Pues los ojos de la religión y del mundo
lloran amargamente por su despotismo.
Pero oigamos lo que nos dicen de él esos tres autores árabes a que antes hemos aludido. El primero es el literato e historiador valenciano del siglo XIII, Ben Al-Abbár, que habla de Ben Hamusco en estos términos:
“Castigaba a las criaturas de Dios altísimo colgándolas y quemándolas, y no cejaba de idear cosas horribles, como lanzarlas con los almajaneques o hacerlas rodar como piedras desde los lugares más elevados”.
El segundo es el gran enciclopedista, también del siglo XIII, Ben Saíd Al-Magribí, originario de Alcalá la Real, nacido en Granada y educado en Sevilla, pero que vivió la mitad de su vida exiliado en Oriente. Dicho literato es autor de una magna antología de la poesía de Alándalus en la que incluye un mediano capítulo sobre los poetas de la cora de Jaén, que estamos preparando para su publicación en breve y que, al hablar de la capital giennense, dice así:
“Al comienzo del gobierno del califa almohade Abdelmúmin (mediados del s. XII) cobró fama en Jaén Abú Isháq Ibrahím Ben Hamusco, sobre cuya sevicia y crueldad se cuenta un relato muy difundido, según el cual hacía perecer a los criminales arrojándolos por un enorme precipicio”.

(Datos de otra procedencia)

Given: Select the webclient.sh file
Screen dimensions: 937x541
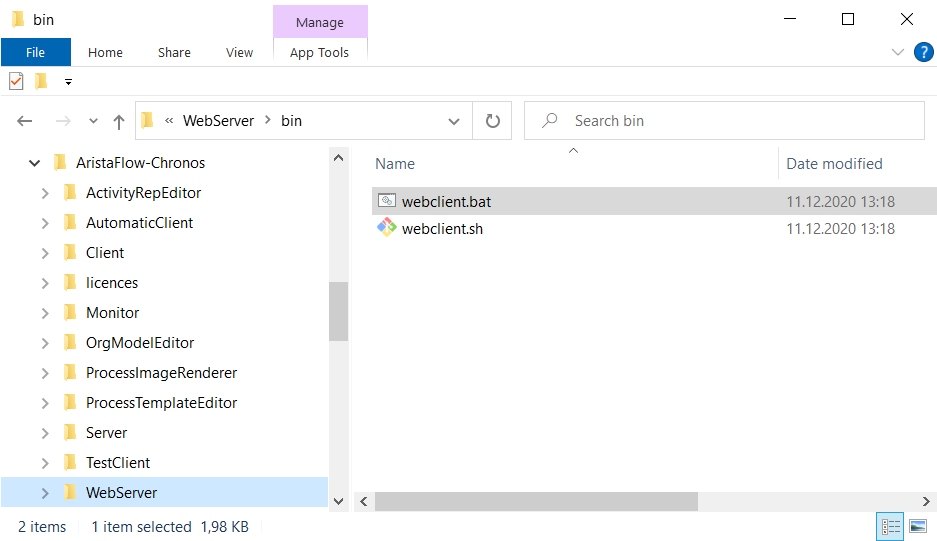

Y el tercero de estos autores es el famoso polígrafo granadino Ben Al-Jatíb, que vivió en el siglo XIV y fue visir del sultán Muhammad V, el constructor de la Alhambra, el cual nos dice de él:
“Fue un tirano cruel, brutal y despiadado, extremadamente fiero y muy insolente y descarado en su trato con las personas. Sus fechorías incluían quemarlos vivos, arrojarlos desde los precipicios y las torres, arrancarles los tendones y los ligamentos de las espaldas, como si fueran cuerdas de arcos, y juntar las ramas de los árboles que estaban contiguos unos a otros, atando a los hombres entre ellas para luego soltarlas y que cada rama arrancara un pedazo de su cuerpo.”
A nuestro parecer es éste, sin duda, el origen de esa extraña rampa y precipicio que se ha conservado hasta hoy en la torre de las Troneras del alcázar de Jaén, de lo cual hablan de oídas los tres autores árabes citados, según el relato popular a que alude Ben Saíd, pues parece seguro que ninguno de ellos estuvo en Jaén, por lo que no pudieron verla. Y esta deducción viene reforzada por el hecho de que, por lo que sabemos, no se encuentra otra construcción similar en ninguna otra fortaleza medieval (según nos comenta nuestro colega el profesor Luis de Mora Figueroa, gran especialista en el tema). Lo cual no empece, sin embargo, para que, en tiempos posteriores a Ben Hamusco, dicha rampa fuera usada para arrojar por allí los detritus de la fortaleza y los despojos de los animales que se sacrificaban en ella.